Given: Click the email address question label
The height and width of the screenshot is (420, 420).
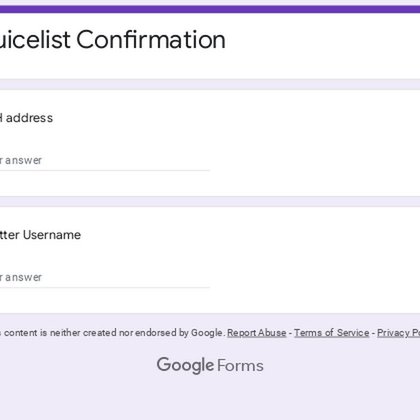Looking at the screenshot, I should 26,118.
※
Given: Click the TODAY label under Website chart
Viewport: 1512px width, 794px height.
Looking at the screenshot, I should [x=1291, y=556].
※
Looking at the entries above, say how many lines contain the word "Given". Only the number is wanted.

* The completed task *
2